--- What you need to do ---
Copy out the part of the items that begins with the line containing "Locate an element on the screen. Image resolution: width=1643" and ends with the line containing "horizontal scroll bar", with no changes.

Items on finding words and elements

** BEGIN **

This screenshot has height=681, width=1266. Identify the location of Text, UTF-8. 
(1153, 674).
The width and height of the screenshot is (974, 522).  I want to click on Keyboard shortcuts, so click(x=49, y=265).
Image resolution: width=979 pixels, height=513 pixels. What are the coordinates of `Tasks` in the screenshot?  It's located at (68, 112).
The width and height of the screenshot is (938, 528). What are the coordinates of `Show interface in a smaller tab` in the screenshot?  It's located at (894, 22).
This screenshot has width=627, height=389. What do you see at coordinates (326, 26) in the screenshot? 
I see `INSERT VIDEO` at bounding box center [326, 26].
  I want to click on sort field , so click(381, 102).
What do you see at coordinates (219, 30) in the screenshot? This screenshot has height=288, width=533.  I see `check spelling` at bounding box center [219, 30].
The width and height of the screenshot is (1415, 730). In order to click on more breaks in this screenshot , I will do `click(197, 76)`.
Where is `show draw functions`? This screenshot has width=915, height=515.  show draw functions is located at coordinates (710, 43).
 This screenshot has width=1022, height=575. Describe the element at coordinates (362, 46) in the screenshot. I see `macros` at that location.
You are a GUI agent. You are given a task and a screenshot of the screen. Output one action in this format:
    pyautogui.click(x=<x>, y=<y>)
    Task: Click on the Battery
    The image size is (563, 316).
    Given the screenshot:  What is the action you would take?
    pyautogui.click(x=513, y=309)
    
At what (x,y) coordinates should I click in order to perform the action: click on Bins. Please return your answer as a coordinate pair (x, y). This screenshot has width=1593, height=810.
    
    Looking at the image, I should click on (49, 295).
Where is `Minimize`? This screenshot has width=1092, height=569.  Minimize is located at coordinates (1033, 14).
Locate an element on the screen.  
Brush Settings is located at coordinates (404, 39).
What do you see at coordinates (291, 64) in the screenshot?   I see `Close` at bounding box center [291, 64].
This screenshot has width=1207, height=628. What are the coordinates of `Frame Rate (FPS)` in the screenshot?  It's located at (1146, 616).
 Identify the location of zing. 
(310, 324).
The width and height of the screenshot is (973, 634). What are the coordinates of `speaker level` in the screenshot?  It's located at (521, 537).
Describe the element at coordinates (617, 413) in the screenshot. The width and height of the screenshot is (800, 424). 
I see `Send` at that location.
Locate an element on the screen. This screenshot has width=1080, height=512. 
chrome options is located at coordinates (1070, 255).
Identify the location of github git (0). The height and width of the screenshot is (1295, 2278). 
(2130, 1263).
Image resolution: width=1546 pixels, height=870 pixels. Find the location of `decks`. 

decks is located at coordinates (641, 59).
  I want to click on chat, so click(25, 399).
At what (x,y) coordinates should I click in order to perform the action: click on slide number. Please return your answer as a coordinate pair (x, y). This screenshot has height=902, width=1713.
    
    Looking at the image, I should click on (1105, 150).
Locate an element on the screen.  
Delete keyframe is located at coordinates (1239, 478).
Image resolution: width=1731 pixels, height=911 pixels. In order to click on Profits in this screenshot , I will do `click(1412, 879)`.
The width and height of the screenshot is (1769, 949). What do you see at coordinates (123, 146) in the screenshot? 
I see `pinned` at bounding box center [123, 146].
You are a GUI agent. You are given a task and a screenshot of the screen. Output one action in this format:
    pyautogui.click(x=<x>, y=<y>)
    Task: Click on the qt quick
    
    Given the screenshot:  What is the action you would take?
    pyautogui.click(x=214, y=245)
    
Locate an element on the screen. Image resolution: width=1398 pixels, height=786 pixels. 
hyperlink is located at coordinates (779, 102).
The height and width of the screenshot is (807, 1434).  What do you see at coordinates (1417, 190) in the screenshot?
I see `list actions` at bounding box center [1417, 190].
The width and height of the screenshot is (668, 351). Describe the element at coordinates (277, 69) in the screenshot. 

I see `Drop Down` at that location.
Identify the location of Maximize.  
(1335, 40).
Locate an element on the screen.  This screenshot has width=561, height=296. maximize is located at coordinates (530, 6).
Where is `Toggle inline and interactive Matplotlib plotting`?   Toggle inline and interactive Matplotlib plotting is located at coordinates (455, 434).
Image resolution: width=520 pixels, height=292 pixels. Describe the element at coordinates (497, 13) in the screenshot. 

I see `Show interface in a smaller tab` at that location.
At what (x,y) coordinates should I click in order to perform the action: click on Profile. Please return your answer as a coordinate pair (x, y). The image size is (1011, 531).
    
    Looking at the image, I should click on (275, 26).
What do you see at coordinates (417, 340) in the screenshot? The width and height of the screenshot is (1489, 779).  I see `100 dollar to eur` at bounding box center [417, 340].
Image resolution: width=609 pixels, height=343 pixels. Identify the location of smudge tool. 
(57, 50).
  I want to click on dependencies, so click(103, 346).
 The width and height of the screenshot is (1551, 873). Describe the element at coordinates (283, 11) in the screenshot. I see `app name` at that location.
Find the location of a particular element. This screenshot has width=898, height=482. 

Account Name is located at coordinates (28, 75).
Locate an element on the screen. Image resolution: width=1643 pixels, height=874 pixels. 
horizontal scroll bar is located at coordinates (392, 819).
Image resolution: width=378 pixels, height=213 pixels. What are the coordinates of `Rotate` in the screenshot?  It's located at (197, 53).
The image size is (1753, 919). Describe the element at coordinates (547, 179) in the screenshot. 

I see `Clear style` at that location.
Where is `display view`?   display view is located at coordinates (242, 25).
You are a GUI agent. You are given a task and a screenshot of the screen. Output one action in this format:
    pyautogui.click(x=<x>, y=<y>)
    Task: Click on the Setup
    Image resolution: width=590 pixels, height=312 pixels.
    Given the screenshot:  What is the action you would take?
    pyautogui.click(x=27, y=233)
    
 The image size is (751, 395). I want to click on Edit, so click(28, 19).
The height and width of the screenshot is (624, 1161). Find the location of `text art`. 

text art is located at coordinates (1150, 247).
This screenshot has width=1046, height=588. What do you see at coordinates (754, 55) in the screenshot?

** END **

--- Exercise output ---
Locate an element on the screen. Image resolution: width=1643 pixels, height=874 pixels. 
horizontal scroll bar is located at coordinates (392, 819).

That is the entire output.